The English mood grew progressively more belligerent. In September 1530, when Cromwell was only a junior councillor, the Catholic duke of Suffolk and Anne’s father, now earl of Wiltshire, brazenly told the shocked papal nuncio that England cared nothing for popes ‘even if St Peter should come to life again’. The king, they claimed, was ‘emperor and pope within his realm’. In January 1531 the duke of Norfolk, another leading Catholic magnate, gave Chapuys a lecture in church history. By tradition, avowed Norfolk, English kings had no superior in their own country. Relations with the papacy were now going downhill fast, and by March 1531 denying that the pope was Head of the Church no longer counted as heresy in Henry’s judgement.4
It is true that nothing decisive had been actually done yet. Neither had anything significant been put before parliament. Henry may have been waiting to hear the verdicts of European universities on his Great Matter. However, the point remains that the nationalist, independent anti-papal climate pre-dated Cromwell’s rise to power and his Lutheran conversion. According to the available evidence, he was not even involved in the weighty Collectanea, written in 1530 and published from the king’s printer the following year. Its chief authors were Thomas Cranmer and Edward Foxe, and it justified the crown’s spiritual authority over the church in England from various historical sources. It called the king God’s vicar in England, and upheld the right of the English church to settle disputes here rather than petition Rome. It drew on supporting evidence of ecclesiastical independence from the church Councils of Nicea (AD 325), and King Wambar summoning bishops to Toledo (589).
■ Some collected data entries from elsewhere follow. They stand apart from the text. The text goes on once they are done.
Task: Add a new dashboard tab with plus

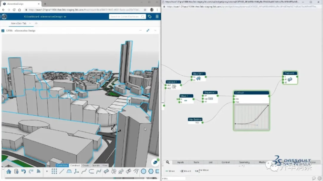Action: (x=36, y=23)
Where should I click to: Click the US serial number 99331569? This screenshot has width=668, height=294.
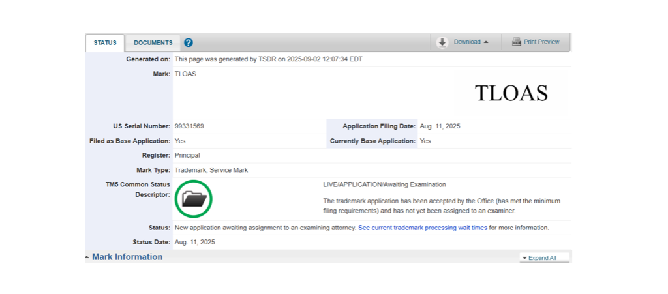[x=189, y=126]
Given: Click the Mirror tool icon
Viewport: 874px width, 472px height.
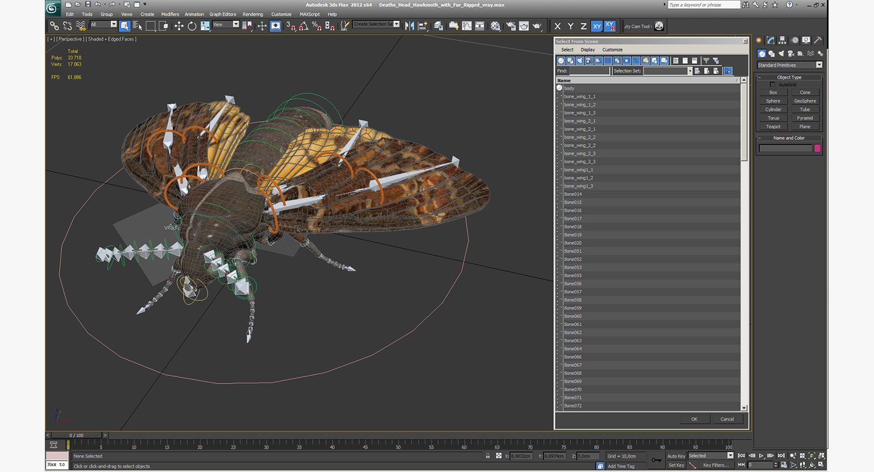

It highlighted a statement in the Council of Carthage that not even the bishop of Rome should be termed the ‘universal bishop’. Henry pored over the findings of the Collectanea with unalloyed delight.5
So when Cromwell became one of Henry’s councillors, he joined rather than originated the movement for English independence from Rome. He was able to bring with him his considerable experience as a lawyer and a member of the Commons, which he would soon put to good use in the king’s cause. Two major developments of the parliamentary session beginning in January 1532 were the Annates bill and the Supplication against the Ordinaries. Both were designed to weaken papal control over the English clergy. Annates were payments that new clerical incumbents paid to Rome, and it was almost certainly Cromwell who drew up the bill to have them abolished. The bill’s preamble claimed that the papacy had fleeced England of £160,000 worth of annates since the Tudor dynasty began nearly thirty years ago. The bill emphasized the financial burden to the realm. It declared defiantly that should Rome react with an excommunication or interdiction, then the king and country may ‘without any scruple of conscience … lawfully to the honour of Almighty God … continue to enjoy the sacraments, ceremonies and services of the holy church’. Cromwell was unsure how successful this bill would be, especially when it ran into strong opposition, chiefly from the bishops. Perhaps as a bargaining ploy to put pressure on Rome, Henry offered to delay the effect of the act, but this concession failed to mollify either clerical resistance at home or in the papacy. At length, with support from the lords temporal, the bill was passed by the House of Lords on 19 March, only to run into further opposition in the Commons. After much heated debate Henry intervened in person. He ordered the bill’s supporters and opponents – implicitly his supporters and opponents – to gather on opposite sides of the house. Thus by royal intervention, the necessary majority was secured.6
Henry was now openly contemptuous of Rome. He rejected the right and competence of the pope to be judge of kings. He cared nothing, he boomed, for the pope’s authority any more, not even excommunication. Not surprisingly, a second anti-papal measure quickly got under way. The ‘Supplication against Ordinaries’ was essentially a petition full of complaints against ecclesiastical courts and the conduct of heresy trials, amounting to a general expression of dissatisfaction with clergy. Thomas Audley, an ally of Cromwell, presented the Supplication to Henry on 18 March 1532, three days after Archbishop Warham had made a speech in the Lords, which, according to the Venetian ambassador, provoked the king to cursing. However, Henry stifled his wrath and took no immediate action. Sometime early in April he passed the Supplication on to Warham, and asked for a quick reply. Convocation’s answer to it, based on a draft from Stephen Gardiner, rejected the complaints against the clergy. Henry then passed Convocation’s answer to the Commons. Gardiner, previously a good servant of the king and loyal member of his divorce team, was unwisely prominent in the resistance, a stance which seriously set back his career.7
On 8 May, Convocation appealed to Henry to preserve the liberties of the church. Rather rashly it tried to block Henry’s demands that the church should no longer make canons without royal approval. Three days later Henry summoned Audley, and gave him a stark message to relay to the Commons:
We thought that the clergy of our realm had been our subjects wholly, but now we have well perceived that they be but half our subjects, yea, and scarce our subjects: for all the prelates at their consecration make an oath to the pope, clean contrary to the oath they make to us, so that they seem to be his subjects, not ours.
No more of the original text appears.